Tuesday, December 23, 2008
Monday, December 22, 2008
I cut some wide enough to make it double to have the ruffle have a soft feel to it. Using the ruffle foot, I gather some of it to the waist size, and then I sewed it to the bottom seam of the bodice, before joining the skirt.
Now, with both bodice and skirt joined, it was time to sew the zipper. Using a traditional zipper in beige [flesh tone] I sewed it using the prickstitch, changing the color of the thread as I was sewing the different fabrics; i.e. green for the charmeuse, beige for the organza.
I totally forgot about the little bow I made, I think it would give a final touch to the zipper.
I also wish all a happy and safe Holidays. A New Year fill with much joy and prosperity.
I took a brake from the “VALENTINO” dress. Looking at the pics I notice a little ruffle on the seam that joins the Bodice and the skirt together, I was not sure about it. I look and look at the pic to have a clearer idea of what it really was, not sure, I decided to leave it aside and do something else.
Well, I thought, let me try a Burda World of Fashion pattern. I had a Cotton Twill that would be great for the dress feature on the April 2008 magazine.
I still have to make the strings for the closure. The twill is too heavy for it; I will need to find a piece of fabric that would complement the blue twill to make them.
Thursday, December 18, 2008
I sewed a piece of the bias tubes right side out, leaving the seam allowance free [I use the fold on the inside while it was being sewn, this way I could make sure the tube would measurement would be the accurate]. This seam allowance would be hidden with the bias tube itself when folded over.
Leaving the seam allowance showing at the right side of the garment trim some off, the bias trim is then folded up and tailors baste.
With bottom yoke piece hanging free, I was read to pin and baste the bias tubes in place.

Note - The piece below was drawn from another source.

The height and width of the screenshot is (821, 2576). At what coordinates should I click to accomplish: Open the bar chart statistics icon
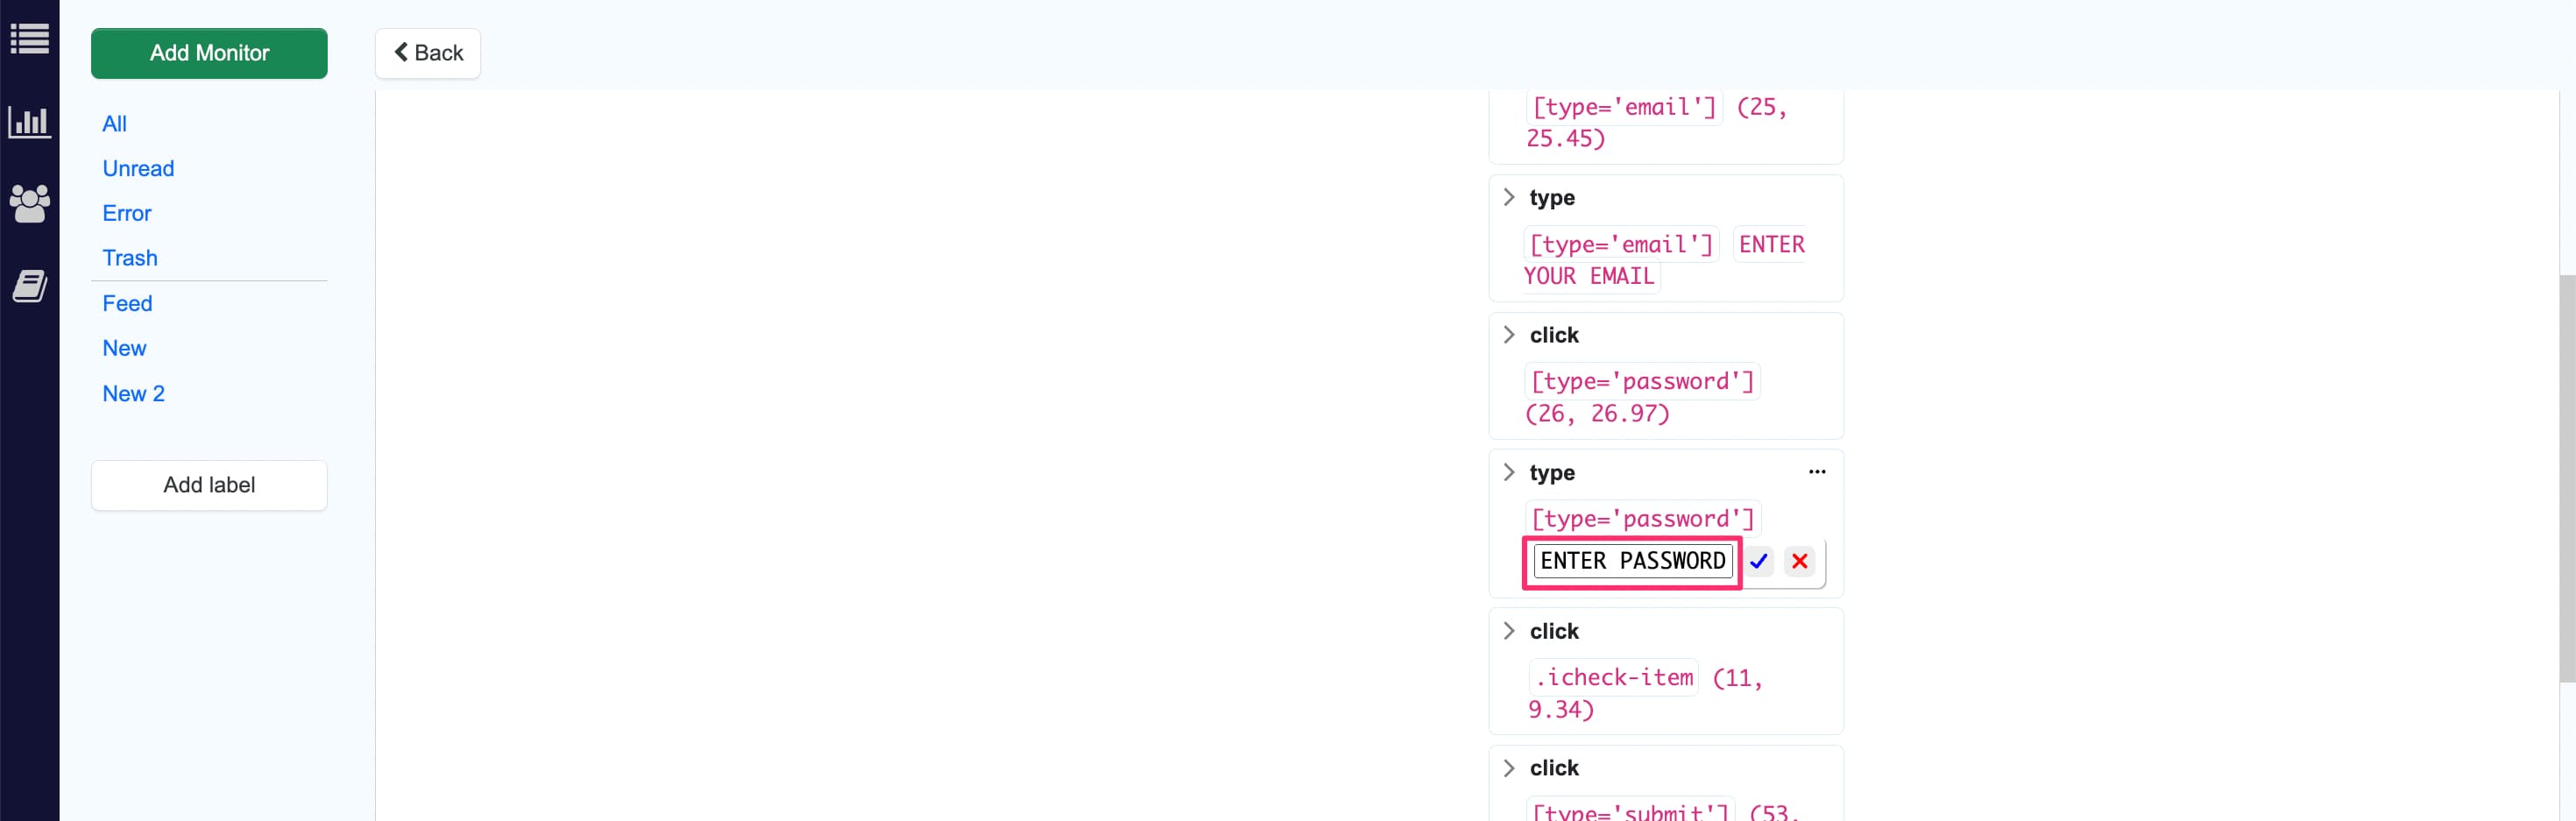(x=29, y=122)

So far, I like the way is coming out.
Sunday, December 14, 2008
Taking a closer look at the pic, it is apparent that the body of the sleeves was made on silk organza, [look at the closer pic of the dress], the bust dart was change to make 3 smaller darts
The bodice was cut in green charmeuse, sleeves and bodice were pin, put on the mannequin to see and make any corrections if need it.
The white organza is not the right one for this. I need something in a flesh tone. I dipped a piece in tea to see if that would work [an old trick use to dye lace and silks]. The tea was too light; I dipped another piece in coffee. I was please with the color, so I went ahead and dye the fabric.
Here is a pic of the bodice on the mannequin. The sleeves and lining are sewn. I baste the lining a fashion fabric together.
Now it is ready to be sewn to the lower part of the bodice
Thursday, December 11, 2008
With muslin on the dress form, and looking at the pic of the “V” dress, I drew the new lines on the neckline and sleeves. I also make the midriff yoke
Let’s see how it goes…….
Tuesday, December 9, 2008
I had made this blouse in September for a, she liked it so, that went and got more fabrics to get 2 more made.
The first one [I wish I had taken a pic of it] was made on silk burnout chiffon in light pink, purple and beige.
I use tissue paper under the fabric to cut it. Cutting chiffon [and all slippery fabric] this way makes it a lot easier to control it and not have it run all over the place. I fond a roll of tissue paper at my local supplier that I use for projects where I’m using light slippery fabrics, especially silks. I tell you having a full roll of paper is a great help, if you can find one get it.
I had to play with the layout of the pattern some what, on this pic you could see how I over lap the pattern pieces for the under blouse [lining].
You could see on these pics, how well this looks when it is pressed. I had to admit that it does work better on silk. The first blouse had silk georgette as lining. The finish with the roll hem
Monday, December 1, 2008
The Roman Empire Dress
The fist one was a dress I made while Studying at F.I.T. in NYC.
The dress was for a project base on drapes and soft fabrics. I use silk georgette and guipure lace.
The lace was beaded with white and iridescent sequins and beagle beads. I was inspired by the Roman Empire and its drape ropes. I wanted the lace to give a nude illusion, and the skirt wrapped, draped and weaves through the lace.
The weave would wrape over the shoulder ending with a fold. The dress had a ditachable train of the same georgette that would be attache under the fold of the fabric at the back.
This dress was great success when I open my business in NY; I made several versions of it. One was a dress for an engagement party made in Mint green. That version was strapless with the drape going over the shoulder.
Another was made in light peach with short sleeves. The sleeves were the traditional Filipino’s sleeves.
I made 2 patterns from this dress. One was for a dress in white silk organza. The bodice was made with the scale ruffles. The Empire line was covered with a hand beaded trim [I made this trim on silk organza with silver, white and iridescent beads].